See pg 13 here showing US census transit ridership levels for various US metropolitian regions including Sacramento.


Because the land is still warehouses, in the Sacramento region a lot of the places next to the light rail network have some of the smallest population densities in the region. Even if you were to try to build a transit village adjacent to the light rail stations, the surrounding neighborhood still is bunch of warehouses, these people still need a car to run daily errands, because warehouse districts still aren't pedestrian friendly.

The poor siting of light rail in Sacramento is the type of planning failure you get when you are making decisions absent good pricing information.

If you raise the gas tax, then you dramatically improve the pricing information. People will start buying smaller cars with better mileage. More people will carpool and their should be more demand for mass transit. More importantly the market signals will help improve the siting of mass transit and the location of office buildings and even housing choices.

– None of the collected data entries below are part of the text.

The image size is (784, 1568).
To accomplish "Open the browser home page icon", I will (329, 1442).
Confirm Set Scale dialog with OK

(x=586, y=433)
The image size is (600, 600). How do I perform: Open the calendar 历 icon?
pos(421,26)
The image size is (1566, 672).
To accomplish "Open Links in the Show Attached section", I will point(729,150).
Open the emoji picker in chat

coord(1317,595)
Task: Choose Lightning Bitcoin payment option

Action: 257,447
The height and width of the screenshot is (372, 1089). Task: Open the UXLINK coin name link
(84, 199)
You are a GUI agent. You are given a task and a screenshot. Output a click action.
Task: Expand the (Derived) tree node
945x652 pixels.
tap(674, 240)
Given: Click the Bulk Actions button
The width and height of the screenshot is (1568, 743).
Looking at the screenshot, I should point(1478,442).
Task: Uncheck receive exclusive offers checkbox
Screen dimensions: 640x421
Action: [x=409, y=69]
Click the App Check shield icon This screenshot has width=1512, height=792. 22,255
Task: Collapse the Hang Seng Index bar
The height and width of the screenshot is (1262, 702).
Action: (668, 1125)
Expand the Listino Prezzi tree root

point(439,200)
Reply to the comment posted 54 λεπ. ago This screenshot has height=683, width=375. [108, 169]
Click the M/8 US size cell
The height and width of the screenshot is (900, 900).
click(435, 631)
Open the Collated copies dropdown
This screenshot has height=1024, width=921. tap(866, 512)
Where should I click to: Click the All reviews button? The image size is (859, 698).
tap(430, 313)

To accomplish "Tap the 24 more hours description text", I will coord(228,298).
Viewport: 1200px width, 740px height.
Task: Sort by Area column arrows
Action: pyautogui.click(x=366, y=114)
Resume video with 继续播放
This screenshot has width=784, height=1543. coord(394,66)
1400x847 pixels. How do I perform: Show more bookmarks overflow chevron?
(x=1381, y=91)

Look at the commuting patterns in the Sacramento region. The reason so few people take mass transit is because the command and control psuedo market failed. Absent better pricing information in the form of higher gas taxes, zoning for transit by itself isn't working. Bad pricing is undercuting idealistic planning.


All of this matters because SB 375 was based upon the "success" of the Sacramento Regional Blueprint. Isn't 2.5% an extraordinarily low bar for success? Its only half the 5.2% of people in the region recieving food stamps.

I agree with raising the gas

I agree with raising the gas tax, but raising the gas tax = political suicide. Could you imagine the onslaught that would ensue if a politician even suggested raising the gas tax this last summer with high gas costs?